The same financial statements revealed other insights about BuzzFeed’s business model, including:
1. BuzzFeed pays millions for Facebook traffic
One of the more interesting line items in the financial statements is “cost of revenue,” which “consists primarily of amounts due to third party websites and platforms to fulfill customers’ advertising campaigns.” (An unspecified percentage of “cost of revenue” refers to the cost of maintaining BuzzFeed’s own servers.)
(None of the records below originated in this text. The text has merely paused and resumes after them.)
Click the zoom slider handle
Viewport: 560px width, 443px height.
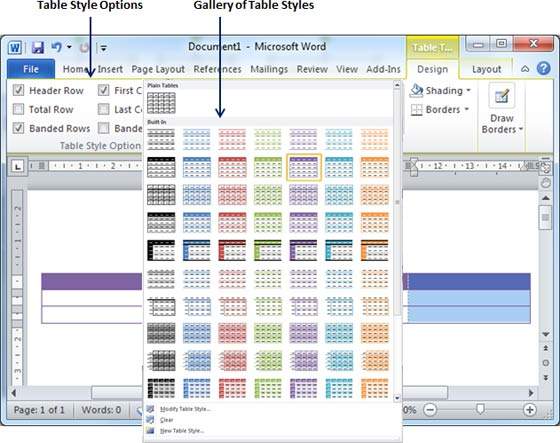tap(480, 409)
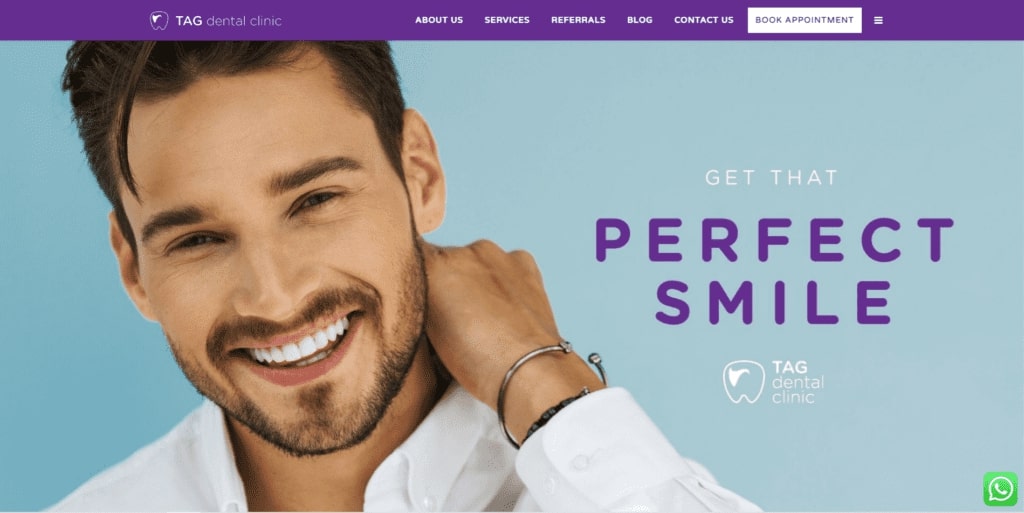Viewport: 1024px width, 513px height.
Task: Open the WhatsApp chat icon
Action: [x=1000, y=489]
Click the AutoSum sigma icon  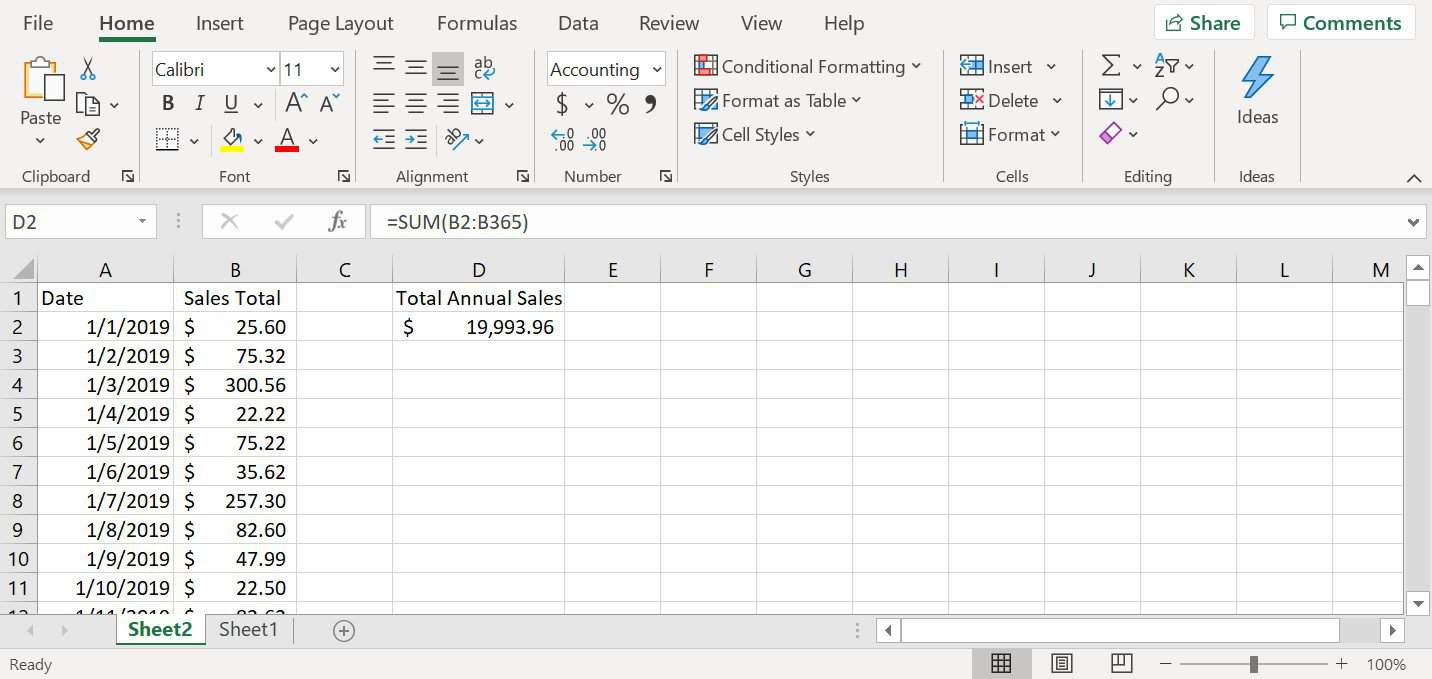[1109, 64]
In other words, “cost of revenue” appears to refer primarily to the money BuzzFeed is using to buy traffic from Facebook (and likely other websites too) on behalf of brands advertising on BuzzFeed. And that traffic isn’t cheap:
- In 2011, BuzzFeed’s cost of revenue was $662,436
- In 2012, it was $3,627,594
- In 2013, it was $9,907,232
- In the first 6 months of 2014, it was $5,818,808
2. An unnamed publisher paid BuzzFeed $3.5 million to produce “original videos”
The appendix of BuzzFeed’s 2011/2012 financial statement details the precise terms of BuzzFeed’s partnership with an unnamed “Publisher,” who paid BuzzFeed $3.5 million in March 2013 to provide “original videos” for the publisher’s platform:
On March 7, 2013, the Company entered into a Distribution Agreement with a publishing platform (“Publisher’’) to provide certain audiovisual content to the Publisher. The agreement provides for a $3,500,000 guaranteed payment to the Company, in exchange for the Company providing original videos (the “Content”) for platform distribution. Under the Agreement, the Publisher retains 100% of advertising revenue sold by either the Company or the Publisher against the Content until it has fully recouped the payment amount, at which point advertising revenue is shared in an amount determined in the Agreement.
The identity of the “Publisher” is not entirely clear, but the only distribution agreement BuzzFeed appears to have entered around that time was with Google. Under the terms of that agreement, which were announced in May 2013, BuzzFeed and CNN collaborated on videos that were uploaded to YouTube under the banner of “CNN BuzzFeed” and targeted millenials.
3. BuzzFeed paid $1,000 in cash and 99,089 in vested shares to acquire Ze Frank’s game studio
On September 11, 2012, the Company completed the acquisition of Ze Frank Games, Inc. for $1,000 in cash and 99,089 vested shares of our common stock valued at $0.80.
On September 11, 2012, the Company completed the acquisition of Kingfish Labs, Inc., for $1,000 in cash and 70,776 vested shares of our common stock valued at $0.80.